Hundreds Killed in "Chemical Weapon" Attack in Syria

Hundreds are said to be dead after what anti-regime activists in Syria are calling a government "poisonous gas" attack near Damascus. According to the rebels, forces loyal to President Bashar al-Assad fired "rockets with poisonous gas heads" in the outskirts and suburbs of the Syrian city.

Reports of deaths range from 100 to close to 800. If attack is confirmed, Wednesday's events would be the most violent since March 19, when 30 people were killed—an incident that Assad's regime and the rebels blamed on one another.

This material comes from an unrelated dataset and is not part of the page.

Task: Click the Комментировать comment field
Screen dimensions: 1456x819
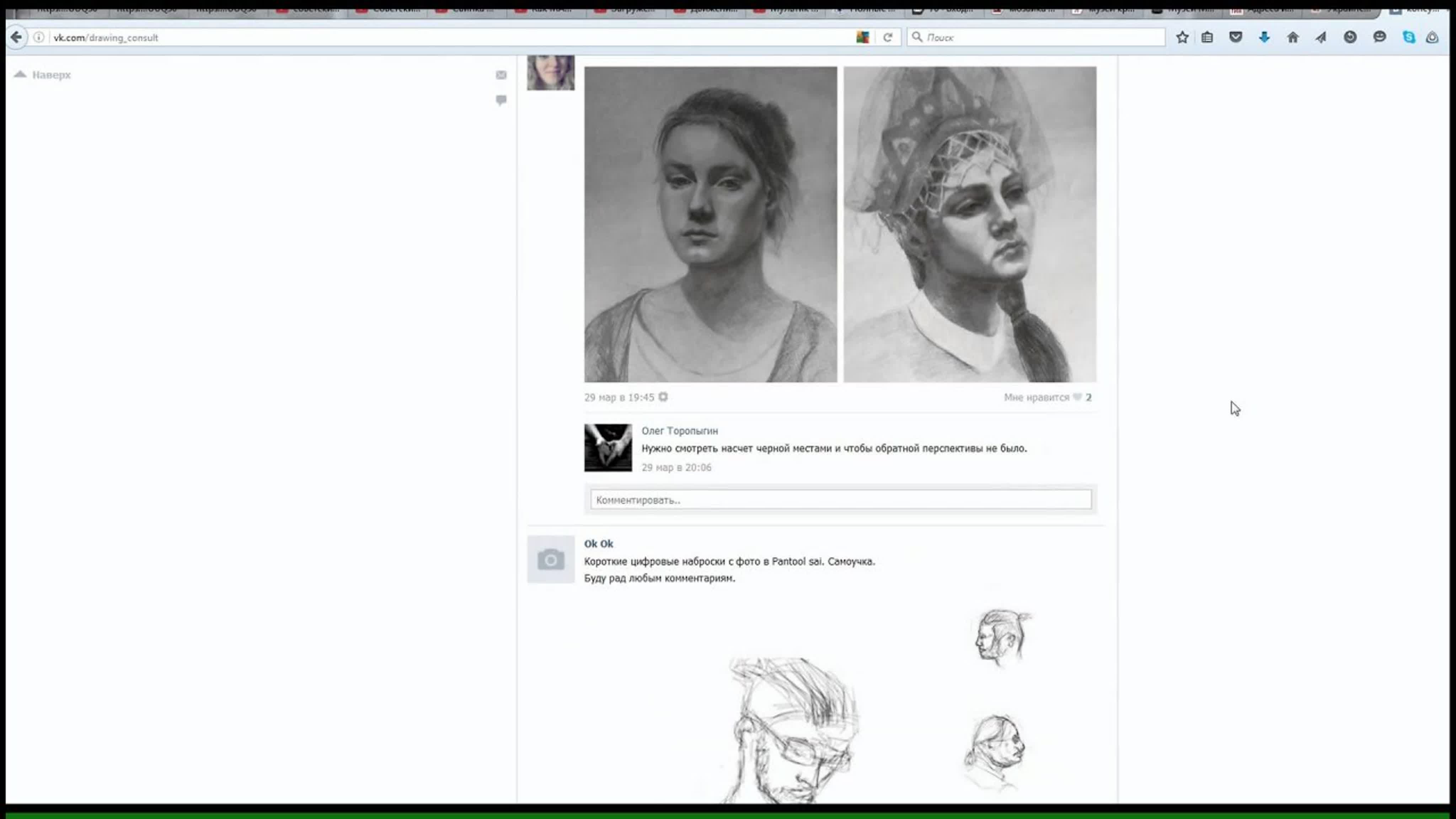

The Syrian government said that the allegations about Wednesday's poisonous gas attacks were false. Chemical weapons inspectors from the UN are in Syria investigating claims that chemical weapons have been used by both sides in this civil war.

The UK-based group, Syrian Observatory for Human Rights, says that they have documented at least 100 deaths after the attack on Wednesday. They say that shelling was violent, and couldn't confirm whether the deaths were from the shelling or toxic gas. The Local Coordination Committees estimate that a number closer to 800 were killed on Wednesday.

Horrific footage emerged yesterday on YouTube, showing activists, children, and other victims having convulsions, struggling to move and breathe. A nurse at a Duma medical facility, Bayan Baker, told Reuters: "Many of the casualties are women and children. They arrived with their pupils dilated, cold limbs and foam in their mouths." While the footage has not been fully authenticated, most sources indicate that the videos are genuine.

Britain's Foreign Secretary William Hague was one of the first international leaders to speak about the reports, saying that if they were verified, "it would mark a shocking escalation in the use of chemical weapons in Syria."

Unrest and uprisings began in Syria in early 2011. Since then, over 100,000 people have been killed in the civil war.